Doctrine of holding out

        A transferee is protected in the case of ostensible owner where the property is transferred by the ostensible owner. This protection is given against the real owner. Section 41 of the Transfer of Property Act deals with the provisions of the doctrine of holding out. The doctrine of holding out deals with such cases where the rights of two innocent parties comes into conflicts. If a property is owned by A but B is allowed by A to appear as owner in the eyes of the public and taking the benefits of this B sells the property to a bona fide purchaser. Here a question arises whether A can recover the property from such purchaser. Since the owner rendered the fraud possible by holding out B as owner he has to suffer. The following conditions are essential for the doctrine of holding out:

(1) The transferor should be the ostensible owner of the property which is transferred.

(2) The ostensible owner should be holding the property with the consent of the real owner.

(3) The transferee has purchased the property with full consideration and with good faith and reasonable care.

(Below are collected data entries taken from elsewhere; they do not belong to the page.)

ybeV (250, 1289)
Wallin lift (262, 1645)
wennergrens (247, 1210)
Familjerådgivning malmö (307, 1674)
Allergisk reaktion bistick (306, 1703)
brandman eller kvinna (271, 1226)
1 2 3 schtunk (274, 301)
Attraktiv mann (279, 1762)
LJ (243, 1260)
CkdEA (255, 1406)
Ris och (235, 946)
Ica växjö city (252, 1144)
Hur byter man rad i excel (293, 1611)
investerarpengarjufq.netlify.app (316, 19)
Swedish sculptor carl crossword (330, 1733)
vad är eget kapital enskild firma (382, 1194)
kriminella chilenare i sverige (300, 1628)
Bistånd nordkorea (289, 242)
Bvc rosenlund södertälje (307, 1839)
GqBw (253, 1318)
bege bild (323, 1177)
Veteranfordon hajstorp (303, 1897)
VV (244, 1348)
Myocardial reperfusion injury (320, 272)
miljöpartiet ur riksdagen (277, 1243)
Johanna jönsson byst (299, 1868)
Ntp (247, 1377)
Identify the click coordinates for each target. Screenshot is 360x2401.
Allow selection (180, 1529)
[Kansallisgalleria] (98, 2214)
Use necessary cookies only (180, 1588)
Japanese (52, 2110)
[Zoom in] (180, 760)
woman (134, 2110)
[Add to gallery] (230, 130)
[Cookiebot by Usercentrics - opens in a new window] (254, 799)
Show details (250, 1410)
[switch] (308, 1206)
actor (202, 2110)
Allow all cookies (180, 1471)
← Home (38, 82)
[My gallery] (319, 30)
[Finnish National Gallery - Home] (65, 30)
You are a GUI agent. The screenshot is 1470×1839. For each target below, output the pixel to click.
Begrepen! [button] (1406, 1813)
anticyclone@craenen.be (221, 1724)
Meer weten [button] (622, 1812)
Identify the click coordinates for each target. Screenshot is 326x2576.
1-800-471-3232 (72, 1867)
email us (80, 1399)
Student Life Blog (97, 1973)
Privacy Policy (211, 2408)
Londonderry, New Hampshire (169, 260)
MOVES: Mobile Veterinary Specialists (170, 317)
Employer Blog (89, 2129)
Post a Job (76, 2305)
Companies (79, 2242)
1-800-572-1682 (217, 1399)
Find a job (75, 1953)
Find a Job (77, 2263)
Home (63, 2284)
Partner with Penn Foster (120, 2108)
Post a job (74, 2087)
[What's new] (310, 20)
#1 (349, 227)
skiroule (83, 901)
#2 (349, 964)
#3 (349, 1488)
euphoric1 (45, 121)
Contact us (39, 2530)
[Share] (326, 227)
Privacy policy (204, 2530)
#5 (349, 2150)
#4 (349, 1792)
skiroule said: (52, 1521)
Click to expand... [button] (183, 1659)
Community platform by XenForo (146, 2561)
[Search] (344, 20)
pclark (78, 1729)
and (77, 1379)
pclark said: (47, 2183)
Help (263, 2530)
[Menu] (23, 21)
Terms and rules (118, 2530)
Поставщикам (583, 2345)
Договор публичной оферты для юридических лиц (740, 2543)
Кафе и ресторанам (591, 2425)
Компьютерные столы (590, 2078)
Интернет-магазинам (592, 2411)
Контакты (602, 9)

The onus is upon the transferee to show that he is the bona fide purchaser with consideration and good faith, without knowledge of real owner.

       The Test of Benami.-1. Source from which the money came, (2) Nature of possession of property, (3) The motive of giving the colour of Benami Transaction, (4) The position and relationship between the claimant and Benamidar, (5) Custody of the title deed, and (6) Conduct of parties.